Herman is a town in Shawano County, Wisconsin, United States. The population was 739 at the 2020 census. The unincorporated community of Lyndhurst is located in the town. The unincorporated community of Leopolis is also located partially within the town.

==Geography==
According to the United States Census Bureau, the town has a total area of 35.4 square miles (91.7 km^{2}), of which 35.2 square miles (91.1 km^{2}) is land and 0.2 square mile (0.6 km^{2}; 0.65%) is water.

==Demographics==
As of the census of 2000, there were 741 people, 269 households, and 207 families residing in the town. The population density was 21.1 people per square mile (8.1/km^{2}). There were 300 housing units at an average density of 8.5 per square mile (3.3/km^{2}). The racial makeup of the town was 92.17% White, 0.13% African American, 4.45% Native American, 0.13% Asian, 0.13% Pacific Islander, and 2.97% from two or more races. Hispanic or Latino of any race were 0.81% of the population.

There were 269 households, out of which 33.1% had children under the age of 18 living with them, 63.9% were married couples living together, 6.3% had a female householder with no husband present, and 23.0% were non-families. 19.0% of all households were made up of individuals, and 7.8% had someone living alone who was 65 years of age or older. The average household size was 2.75 and the average family size was 3.11.

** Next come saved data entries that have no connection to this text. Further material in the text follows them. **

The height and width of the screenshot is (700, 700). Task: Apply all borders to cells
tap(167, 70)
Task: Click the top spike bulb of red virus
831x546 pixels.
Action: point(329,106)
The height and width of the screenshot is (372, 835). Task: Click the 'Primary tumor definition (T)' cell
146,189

In the town, the population was spread out, with 27.4% under the age of 18, 5.7% from 18 to 24, 25.5% from 25 to 44, 27.5% from 45 to 64, and 13.9% who were 65 years of age or older. The median age was 38 years. For every 100 females, there were 100.3 males. For every 100 females age 18 and over, there were 100.0 males.

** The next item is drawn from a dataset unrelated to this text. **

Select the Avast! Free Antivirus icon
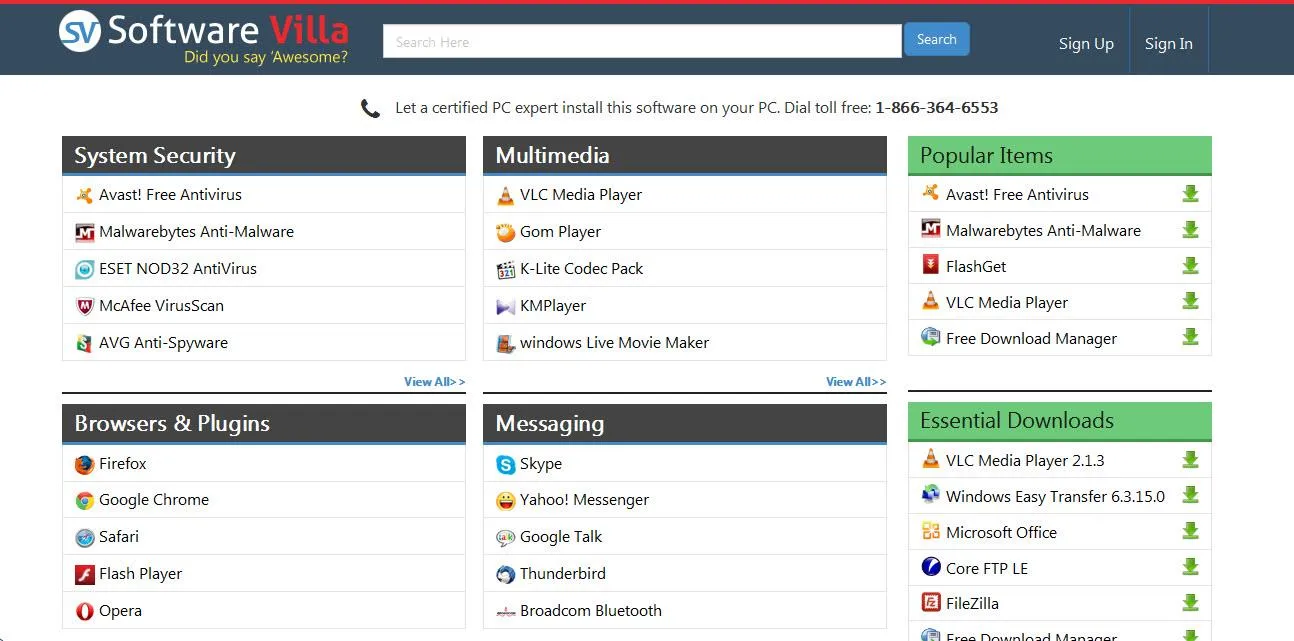 click(85, 194)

The median income for a household in the town was $40,375, and the median income for a family was $46,250. Males had a median income of $31,776 versus $18,000 for females. The per capita income for the town was $16,388. About 2.2% of families and 4.7% of the population were below the poverty line, including 5.9% of those under age 18 and 6.0% of those age 65 or over.